Harris then spends much of the rest of the talk detailing how terrible things occur as a result of cultures that do not share his values. I am generally liberal and likely agree with Harris' values, specifically the idea that morality is mostly about promoting the well-being of people. However, I do not believe that my values should be the values of other people as well. I have two main counters to this idea:
- Even the most liberal person can be made to consider ideas of morality outside of the idea of the greatest well-being possible. For example, liberals believe in equity too, such that some people deserve more well-being than others. Jon Haidt's brother-sister incest dilemma confounds both liberals and conservatives meaning that there is a universal ability to moralize disgust, even if it is less developed in some than others. Harm and well-being are not the only considerations.
- Moral absolutism generally leads to more human suffering, not less, as people fight great wars to enforce their vision of morality on others. Consider the below 2 graphs of yourmorals data relating moral relativism, the opposite of absolutism, and attitudes toward war.
Moral absolutism is not just dangerous for the groups that Harris dislikes, but also for the liberal and atheist groups that he likely subscribes to as the slope of the regression line is negative in all cases, indicating that moral absolutism is positively related to support for war for liberals and conservatives, atheists and christians.
It may be easier to think of groups that cause wars out of excessive group orientation (e.g. Hutus vs. Tutsis) or excessive authoritarianism (e.g. Nazis)...but there are also groups that caused harm out of excessive concern for others' well-being (e.g. The Weather Underground) or out of an excessive desire for social equality (e.g. the communist Khmer Rouge). Moral absolutism, believing that you are more right about morality than others, can be thought of as the first step toward hypermoralism, harming others in support of your moral principles. Human beings are already good at believing that our moral system is superior, with war sometimes as the consequence....instead or narrowing our conceptions of morality, we should be working to expand our moral imaginations.
- Ravi Iyer
I'm off to SPSP 2010 and will be presenting the below poster at the morality and justice pre-conference. It's based on a scale I found measuring separate war and peace attitudes (Vander Linden et. al, 2008) at the main political psychology conference 2 years ago. The concept is pretty simple...I found scales that predicted pro-war and pro-peace attitudes, controlling for political ideology and the opposite construct. For example, there are many reasons to be pro-peace....one could think war is a bad thing or one could be echoing one's political party's point of view. Theoretically, by controlling for war attitudes and ideology, we get a picture of the kind of person who uniquely likes peace.

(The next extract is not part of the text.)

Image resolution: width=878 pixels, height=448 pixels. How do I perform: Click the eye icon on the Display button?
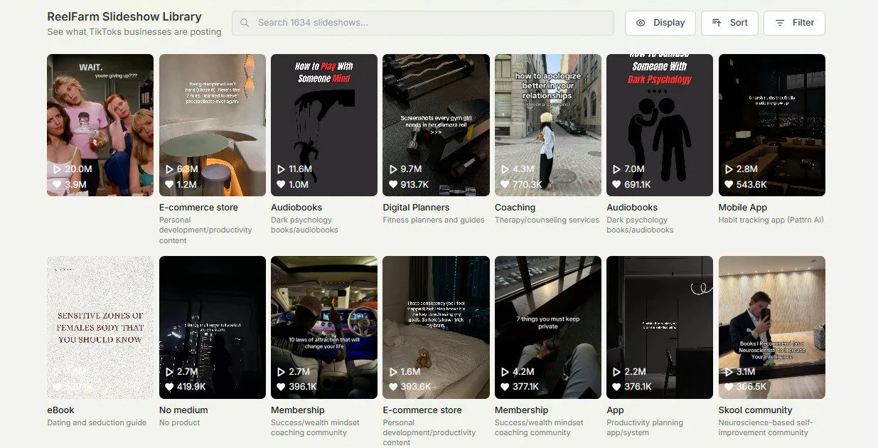[640, 23]
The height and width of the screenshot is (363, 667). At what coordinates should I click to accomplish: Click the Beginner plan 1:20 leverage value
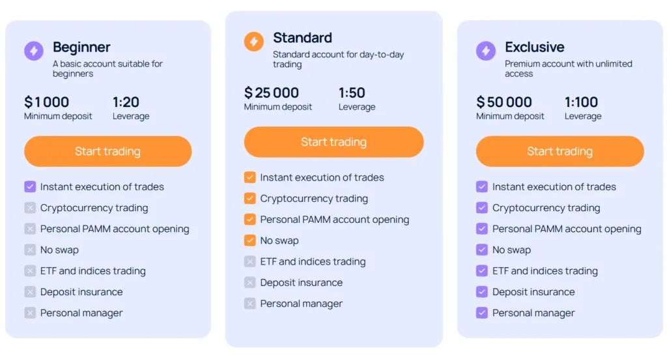(x=126, y=102)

Like this Mother Theresa quote:
I was once asked why I don't participate in anti-war demonstrations. I said that I will never do that, but as soon as you have a pro-peace rally, I'll be there.
There is something powerful about being "for" things rather than "against" things that other people believe in. The opposition that the later strategy creates might just lead to the very same kinds of conflict that anti-war protestors seek to avoid.